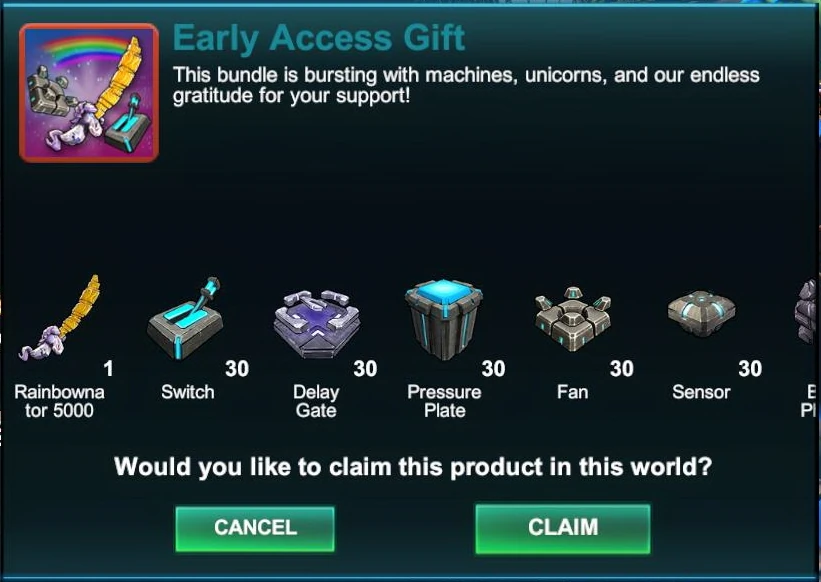Click the Delay Gate label
This screenshot has height=582, width=821.
point(316,401)
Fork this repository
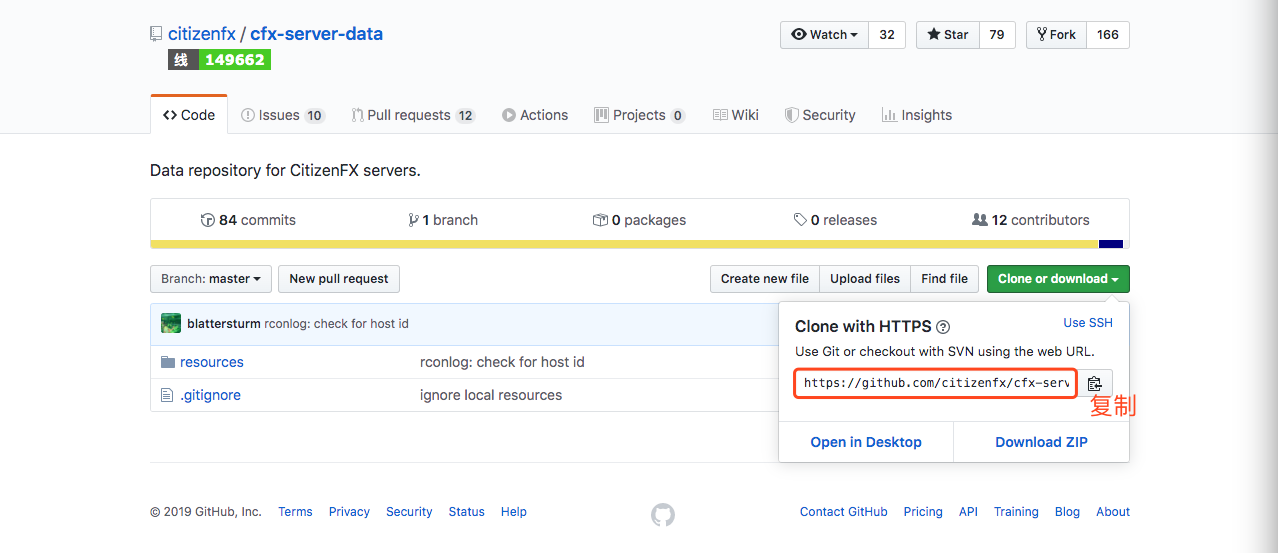The height and width of the screenshot is (553, 1278). click(x=1056, y=35)
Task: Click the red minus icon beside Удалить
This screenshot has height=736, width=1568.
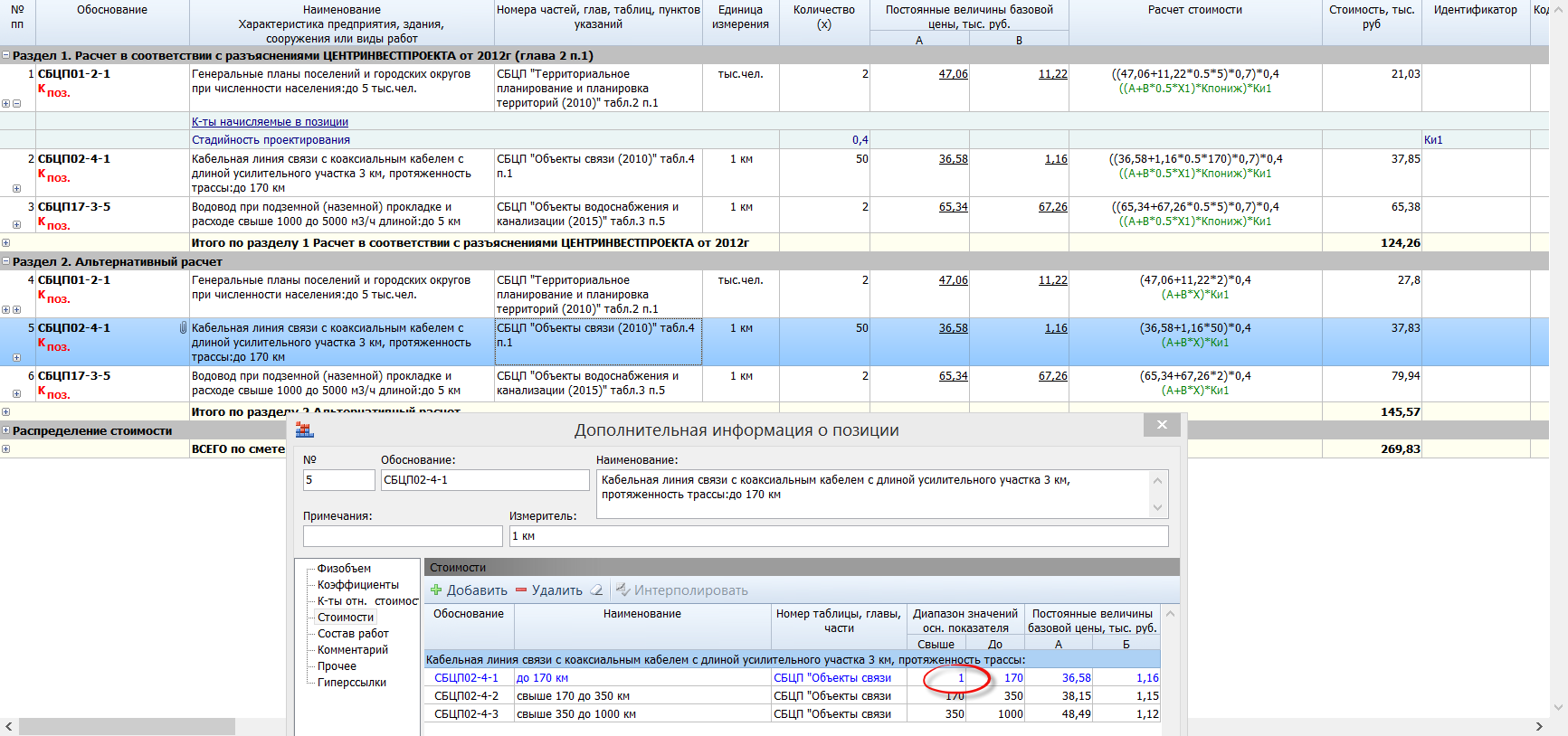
..............................
» What you have to do:
Give back exactly the lines from the line with "Task: Click the red minus icon beside Удалить" through the final line of the entries above, and keep pictures out of the copy.

» Reply:
Task: Click the red minus icon beside Удалить
This screenshot has height=736, width=1568.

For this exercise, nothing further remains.